### [AVAILABLE RECORDS]
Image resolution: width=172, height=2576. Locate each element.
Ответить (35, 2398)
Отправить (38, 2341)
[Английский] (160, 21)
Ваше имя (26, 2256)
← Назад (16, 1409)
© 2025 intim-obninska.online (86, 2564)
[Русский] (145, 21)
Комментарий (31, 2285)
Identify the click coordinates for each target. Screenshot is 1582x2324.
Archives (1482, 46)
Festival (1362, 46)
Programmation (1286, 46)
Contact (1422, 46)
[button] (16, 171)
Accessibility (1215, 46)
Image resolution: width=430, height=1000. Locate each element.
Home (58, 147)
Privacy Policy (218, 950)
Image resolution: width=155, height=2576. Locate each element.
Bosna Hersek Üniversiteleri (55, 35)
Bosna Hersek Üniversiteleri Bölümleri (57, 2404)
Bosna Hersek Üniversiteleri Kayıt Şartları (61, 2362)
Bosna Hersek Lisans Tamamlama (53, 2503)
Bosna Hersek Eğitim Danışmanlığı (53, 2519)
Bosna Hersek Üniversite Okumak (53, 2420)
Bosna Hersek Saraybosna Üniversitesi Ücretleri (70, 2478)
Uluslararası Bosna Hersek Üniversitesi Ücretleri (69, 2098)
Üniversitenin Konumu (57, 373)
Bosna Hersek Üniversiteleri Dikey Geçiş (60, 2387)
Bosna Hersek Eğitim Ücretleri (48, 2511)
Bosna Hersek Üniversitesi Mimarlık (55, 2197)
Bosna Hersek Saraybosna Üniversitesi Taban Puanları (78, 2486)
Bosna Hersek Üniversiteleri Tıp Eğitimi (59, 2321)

### [TO DO]
In the entries above, find every line with the word "width" and list it.

### [ANSWER TO THIS PROBLEM]
Image resolution: width=172, height=2576. Locate each element.
Image resolution: width=430, height=1000. Locate each element.
Image resolution: width=155, height=2576. Locate each element.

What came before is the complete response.